**Problem requirements**
Return the part of the material that opens with the line containing "You are a computer-use agent. 345x247 pixels." and runs through the end of the material, reproducing those lines without any change and leaving out the pictures.

**Recorded data**
-=-=-
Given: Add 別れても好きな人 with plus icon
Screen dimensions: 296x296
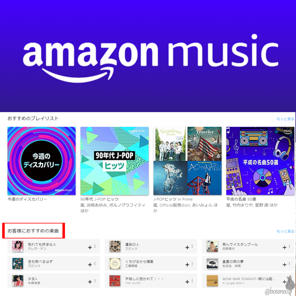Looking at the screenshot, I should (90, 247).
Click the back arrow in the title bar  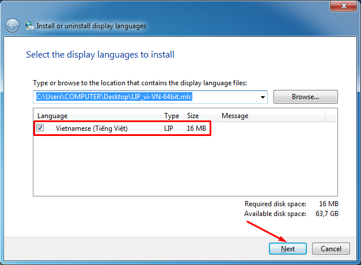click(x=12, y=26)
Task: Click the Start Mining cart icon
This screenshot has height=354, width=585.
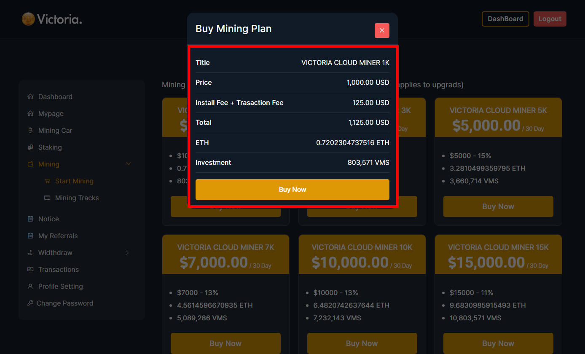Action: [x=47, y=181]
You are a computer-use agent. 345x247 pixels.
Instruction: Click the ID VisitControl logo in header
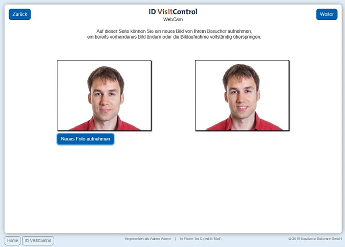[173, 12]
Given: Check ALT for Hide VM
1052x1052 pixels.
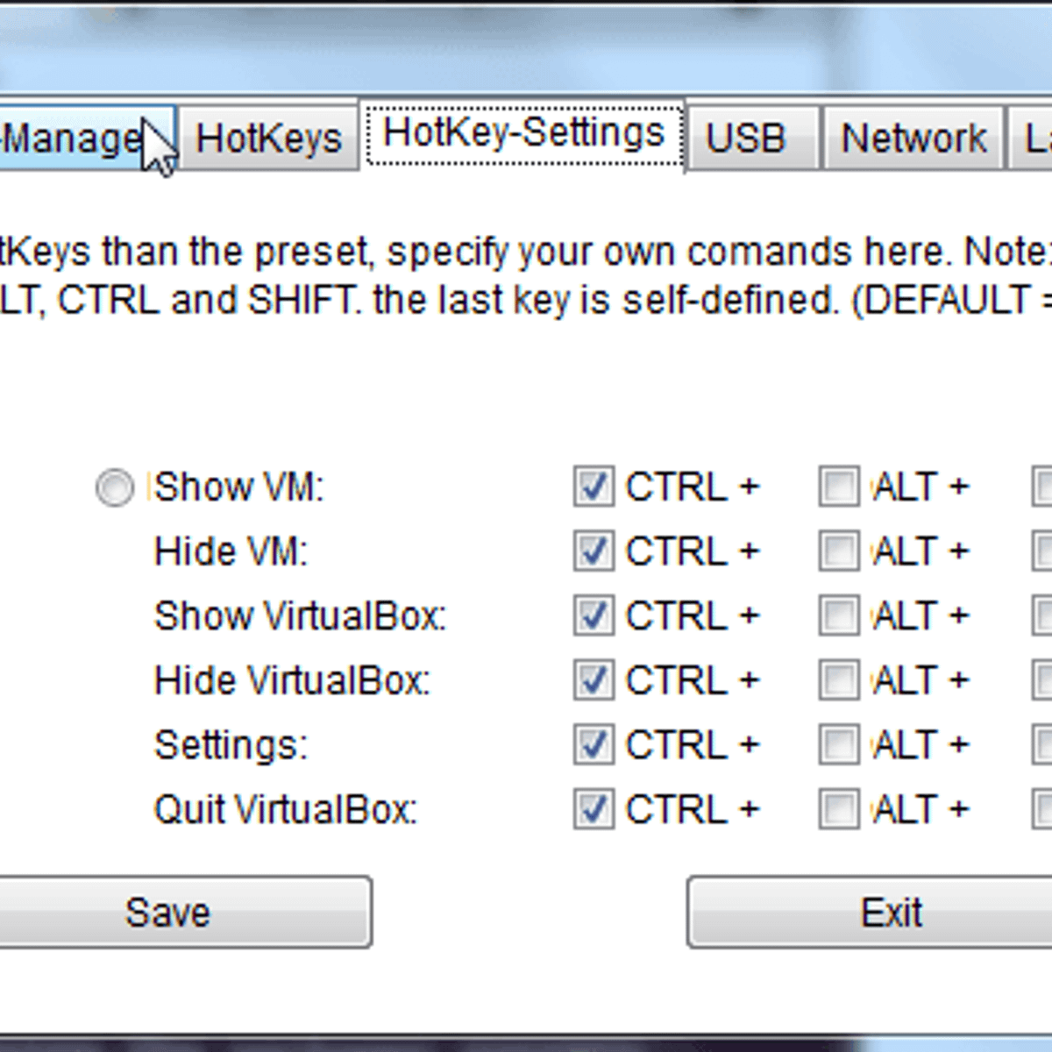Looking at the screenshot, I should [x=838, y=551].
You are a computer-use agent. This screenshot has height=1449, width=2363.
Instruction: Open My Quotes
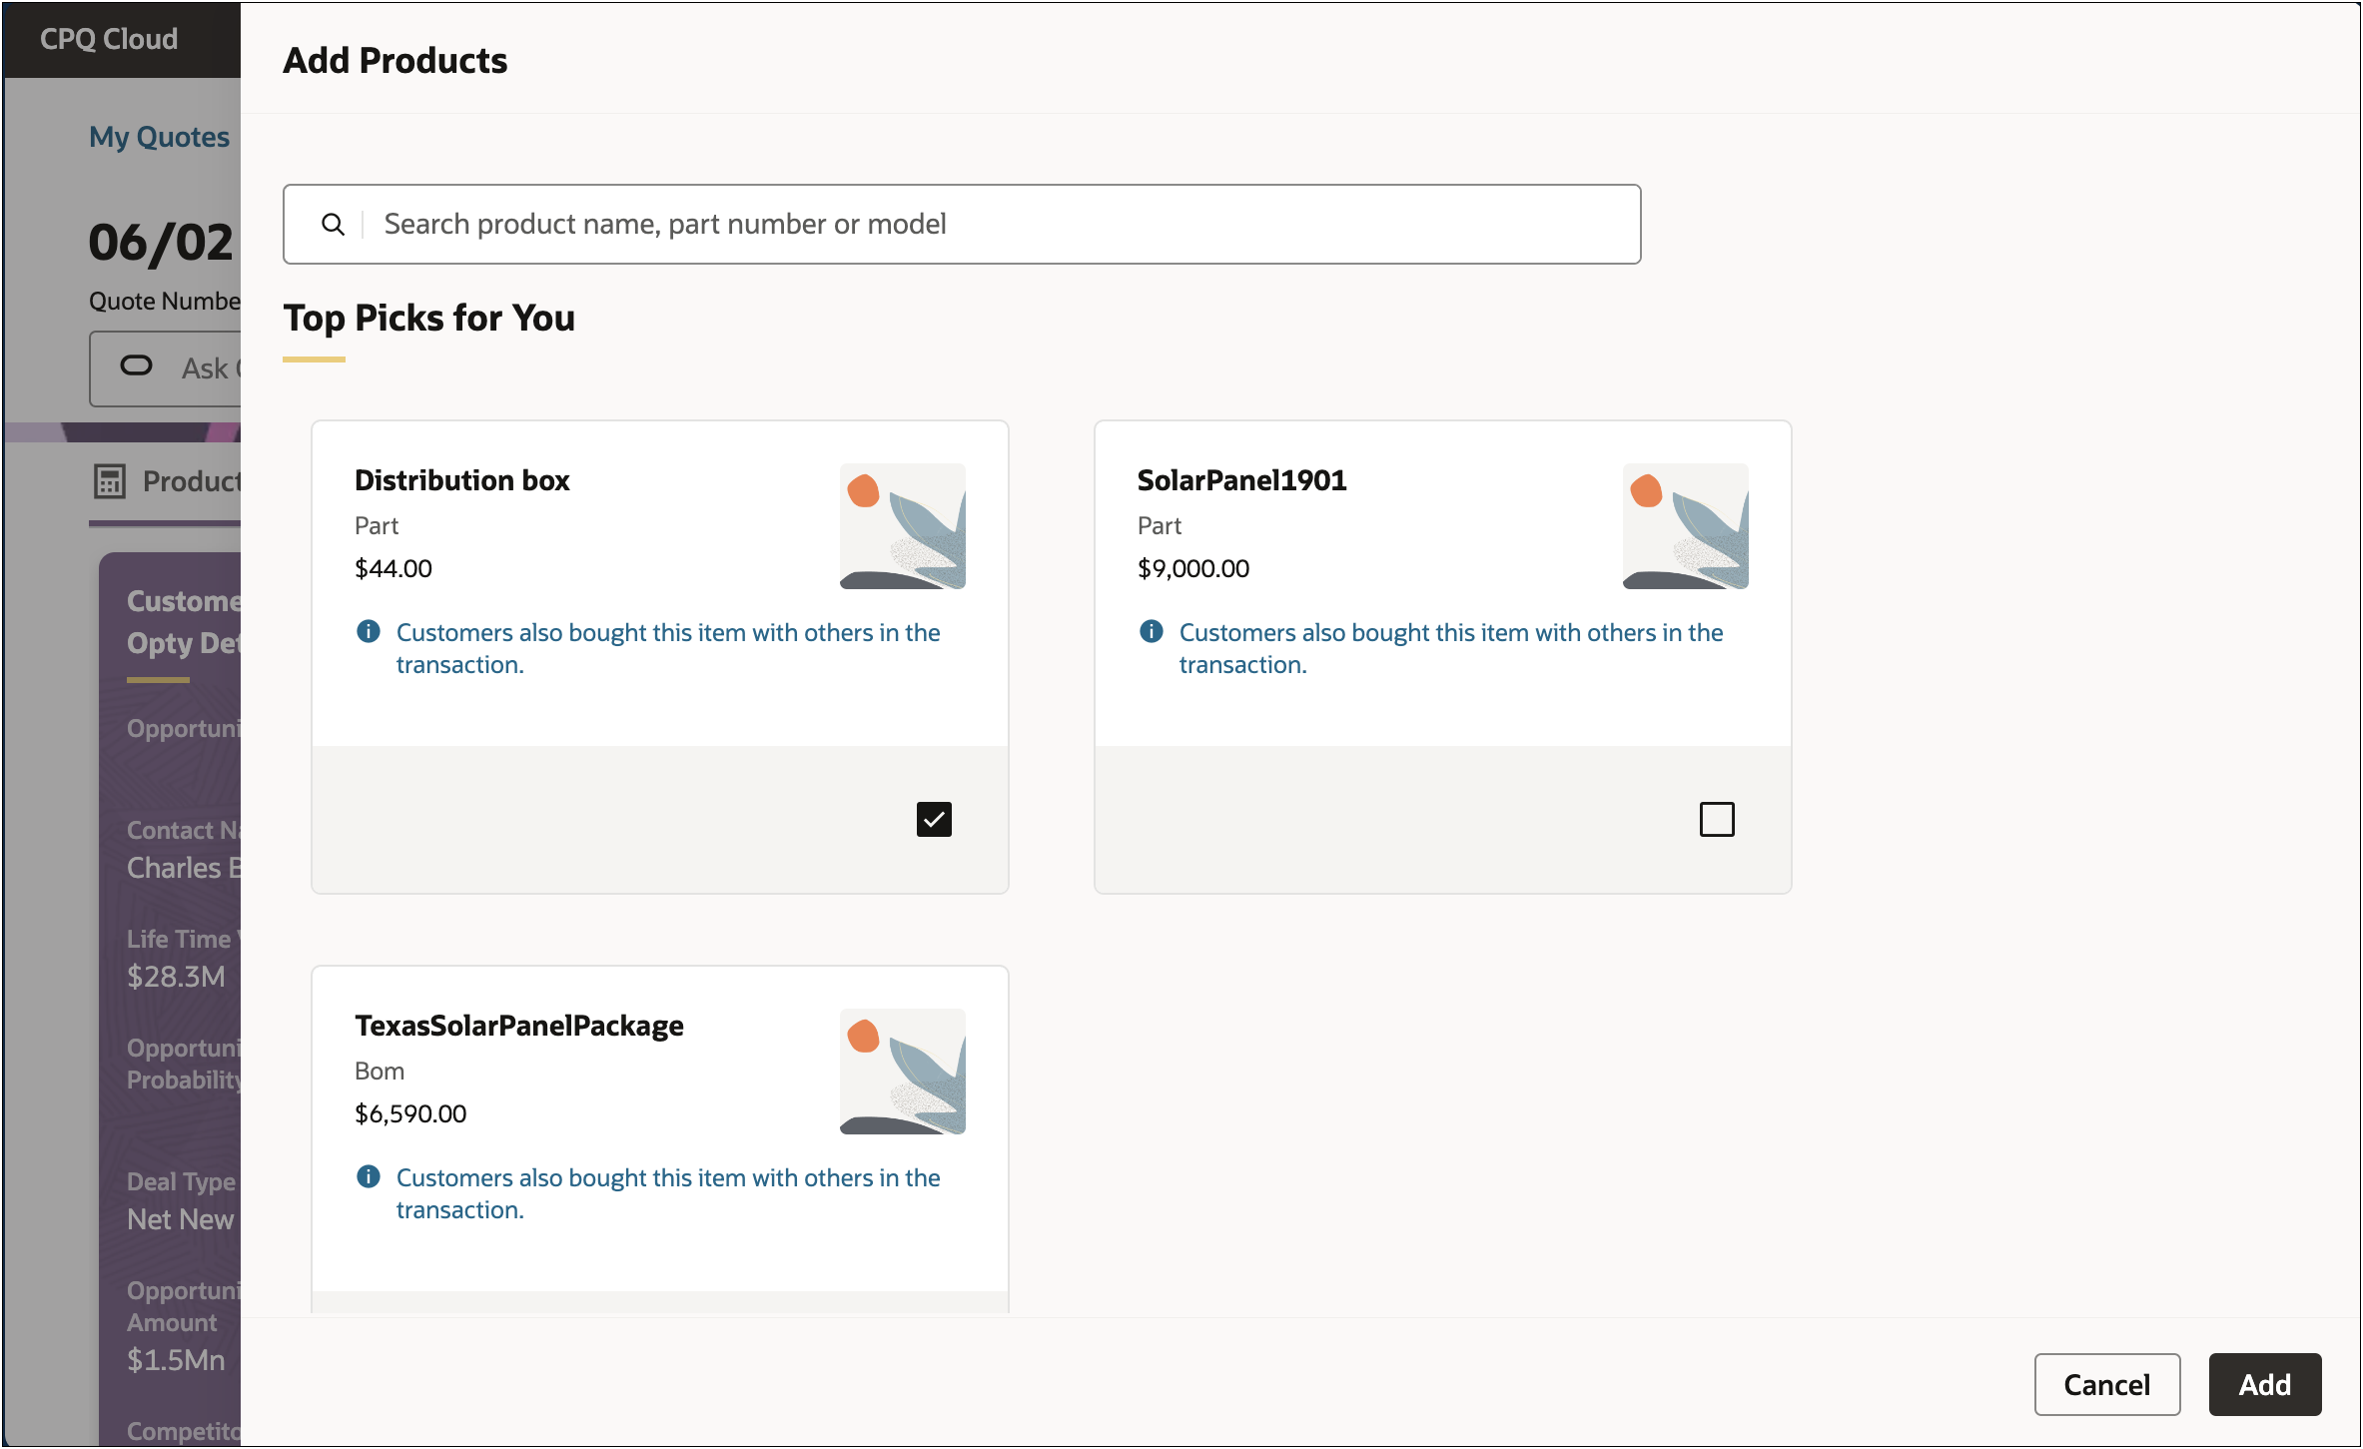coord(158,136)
-=-=-
**Written answer**
You are a computer-use agent. 345x247 pixels.
Instruction: Click the ID VisitControl logo in header
[173, 12]
Given: Check ALT for Hide VM
1052x1052 pixels.
Looking at the screenshot, I should [x=838, y=551].
You are a computer-use agent. This screenshot has height=1449, width=2363.
Instruction: Open My Quotes
coord(158,136)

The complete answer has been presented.